[Stored records]
BEGIN

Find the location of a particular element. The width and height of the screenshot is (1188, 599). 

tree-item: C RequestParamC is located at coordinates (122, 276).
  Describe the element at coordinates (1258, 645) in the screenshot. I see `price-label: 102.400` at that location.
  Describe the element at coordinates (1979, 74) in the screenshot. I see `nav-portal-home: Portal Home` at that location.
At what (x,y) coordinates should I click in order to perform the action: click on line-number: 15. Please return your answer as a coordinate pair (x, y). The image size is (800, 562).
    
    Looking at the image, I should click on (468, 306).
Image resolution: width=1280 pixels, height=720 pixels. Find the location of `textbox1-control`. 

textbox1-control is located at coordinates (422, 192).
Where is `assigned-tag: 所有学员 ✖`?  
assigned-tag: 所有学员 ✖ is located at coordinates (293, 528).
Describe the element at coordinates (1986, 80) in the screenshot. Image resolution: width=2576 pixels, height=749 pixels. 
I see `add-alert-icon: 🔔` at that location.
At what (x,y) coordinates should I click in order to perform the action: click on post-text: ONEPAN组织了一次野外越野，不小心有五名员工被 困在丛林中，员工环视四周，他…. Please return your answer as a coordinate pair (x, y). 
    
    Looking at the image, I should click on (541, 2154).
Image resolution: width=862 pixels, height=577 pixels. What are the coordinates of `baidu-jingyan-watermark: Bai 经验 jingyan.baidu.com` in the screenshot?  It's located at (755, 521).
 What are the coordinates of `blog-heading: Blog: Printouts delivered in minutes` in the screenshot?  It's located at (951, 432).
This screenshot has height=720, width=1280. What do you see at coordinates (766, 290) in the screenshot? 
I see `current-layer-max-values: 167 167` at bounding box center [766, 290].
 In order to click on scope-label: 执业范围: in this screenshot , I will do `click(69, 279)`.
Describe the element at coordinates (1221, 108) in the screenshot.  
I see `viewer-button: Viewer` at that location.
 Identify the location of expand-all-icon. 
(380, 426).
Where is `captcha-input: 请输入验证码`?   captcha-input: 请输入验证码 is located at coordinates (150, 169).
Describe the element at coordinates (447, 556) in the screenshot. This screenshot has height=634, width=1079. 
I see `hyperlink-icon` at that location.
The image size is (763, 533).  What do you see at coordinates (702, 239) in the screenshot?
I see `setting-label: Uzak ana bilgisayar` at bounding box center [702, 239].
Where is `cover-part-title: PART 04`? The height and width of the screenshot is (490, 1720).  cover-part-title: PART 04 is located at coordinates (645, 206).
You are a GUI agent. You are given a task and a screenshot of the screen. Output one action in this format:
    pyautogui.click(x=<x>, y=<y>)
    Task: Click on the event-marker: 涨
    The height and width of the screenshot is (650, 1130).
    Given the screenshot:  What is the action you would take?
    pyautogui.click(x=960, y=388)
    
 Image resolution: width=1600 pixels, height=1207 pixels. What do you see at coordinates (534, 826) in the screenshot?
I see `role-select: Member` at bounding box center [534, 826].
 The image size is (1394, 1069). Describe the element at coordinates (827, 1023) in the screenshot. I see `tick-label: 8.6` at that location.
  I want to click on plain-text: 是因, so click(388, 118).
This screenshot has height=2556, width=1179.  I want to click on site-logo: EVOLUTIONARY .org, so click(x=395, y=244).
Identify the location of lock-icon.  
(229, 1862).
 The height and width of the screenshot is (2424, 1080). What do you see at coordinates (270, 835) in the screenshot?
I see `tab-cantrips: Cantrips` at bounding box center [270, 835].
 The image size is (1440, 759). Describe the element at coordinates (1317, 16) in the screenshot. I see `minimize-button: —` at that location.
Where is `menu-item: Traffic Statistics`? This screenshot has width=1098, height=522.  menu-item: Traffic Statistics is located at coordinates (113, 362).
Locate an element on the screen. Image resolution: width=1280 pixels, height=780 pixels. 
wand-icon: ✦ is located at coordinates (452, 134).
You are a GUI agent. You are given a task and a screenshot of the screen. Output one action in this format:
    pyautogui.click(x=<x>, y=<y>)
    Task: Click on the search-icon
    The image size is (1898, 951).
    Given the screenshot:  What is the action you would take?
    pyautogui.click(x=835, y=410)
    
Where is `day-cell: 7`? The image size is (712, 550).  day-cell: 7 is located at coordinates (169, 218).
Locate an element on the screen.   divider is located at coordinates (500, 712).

END

*TRY IT*
List every line in the records above that contains the word "Please".

*TASK OUTPUT*
At what (x,y) coordinates should I click in order to perform the action: click on line-number: 15. Please return your answer as a coordinate pair (x, y). The image size is (800, 562).
At what (x,y) coordinates should I click in order to perform the action: click on post-text: ONEPAN组织了一次野外越野，不小心有五名员工被 困在丛林中，员工环视四周，他…. Please return your answer as a coordinate pair (x, y). 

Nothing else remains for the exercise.